À part ça, salon très sympa, le premier depuis un bail. J’ai retrouvé pas mal de constantes. Le gros méchant coup de barre qui vous tombe dessus en fin de journée, sans commune mesure avec l’effort physique somme toute limité qu’on vient de fournir. Les collègues avec qui on sympathise et qu’on recroisera peut-être plus tard – ou pas. J’ai surtout vendu à des gens qui découvraient mes livres et que les couvertures ou le résumé avaient attirés, mais une rencontre m’a fait plaisir : une dame regarde les livres présents sur la table, s’arrête sur Notre-Dame-aux-Ecailles et fait un commentaire très spontané à sa fille, comme quoi elle l’a lu et beaucoup aimé – et elle comprend juste après que je me trouve juste derrière la table. Du coup, elle a pris Serpentine pour sa fille. Et parmi les moments improbables qu’on vit parfois dans ce genre de salons : au restau, on échange deux trois phrases avec un voisin de table qu’un de ses collègues venait d’appeler « Gérard« , et on percute seulement plus tard que le Gérard en question s’appelle Majax.

 

Dans l’entrée des locaux, je me suis arrêtée plusieurs fois devant une triple pancarte annonçant la sortie de l’adaptation des Watchmen : il y avait Rorschach, le Hibou et Laurie Jupiter. Et je me demandais à chaque fois si je compte ou non aller voir le film, si je l’attends impatiemment ou si j’appréhende le résultat. Des images de la BD me revenaient, des citations aussi, ces poèmes que cite Alan Moore et que j’avais découverts à cette occasion : le tigre de William Blake, l’Ozymandias de Shelley (« My name is Ozymandias, king of kings/Look on my works, ye Mighty, and despair! »). Je précise que j’ai une fascination frustrante pour la poésie de langue anglaise qui me pousse à mémoriser tout un tas de vers sans en connaître le contexte ni forcément en comprendre le sens, le plus obsédant de tous étant ce vers génial de T.S. Eliot découvert par le biais de Stephen King et qui me tourne régulièrement dans la tête depuis : « I’ll show you fear in a handful of dust ». Bref, les Watchmen font partie de ces œuvres qui divisent les gens en deux catégories : ceux qui l’ont lue et ne s’en sont pas remis, ceux qui ne connaissent pas et à qui on tente vaguement d’expliquer l’ampleur et la beauté de la chose.
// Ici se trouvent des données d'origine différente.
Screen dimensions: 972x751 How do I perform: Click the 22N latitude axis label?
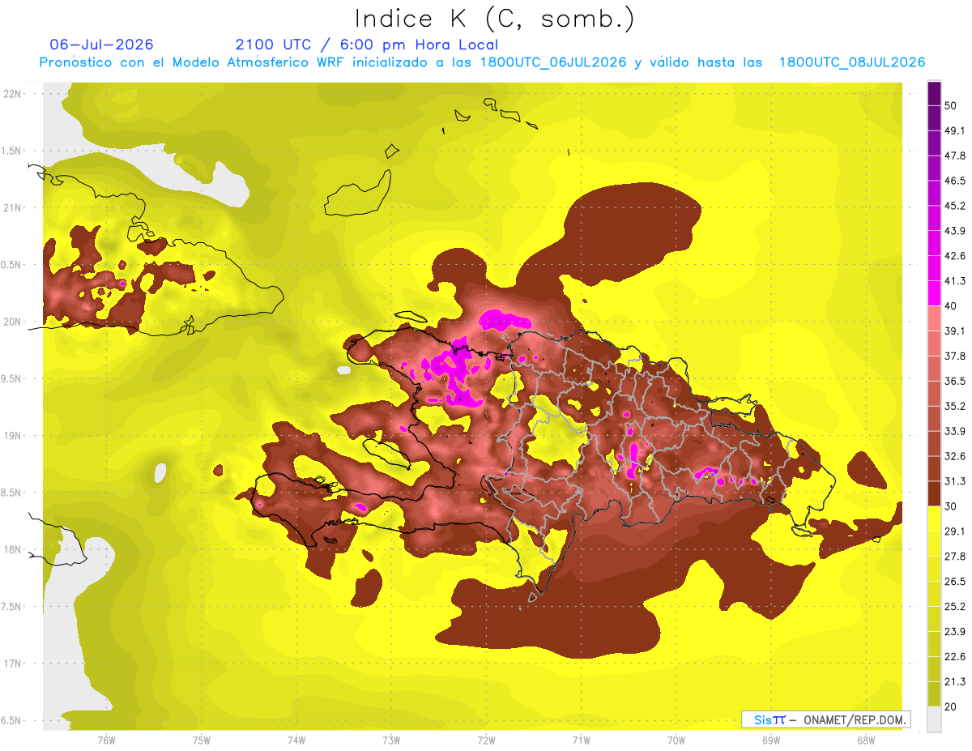click(13, 93)
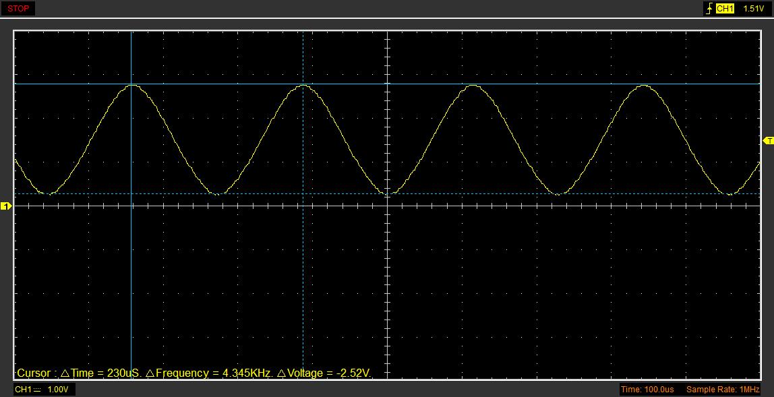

Si je dois aller voir le film, autant que ce soit dès sa sortie, avant de lire ou d’entendre d’autres avis. Je ne sais pas trop à quoi m’attendre, mais je suis intriguée, forcément.

 

Et sinon, le printemps approche, il fait un temps à ranger pulls et manteaux et à ressortir les jupes, à redécouvrir les joies d’un passage matinal à la piscine des Halles avant de commencer la journée de boulot, le nouvel album d’Eleni Mandell est plutôt chouette, le concert d’Elysian Fields a lieu dans une petite semaine, j’ai trouvé les couleurs de ma future déco et ça fait décidément un bien fou de se remettre à l’écriture.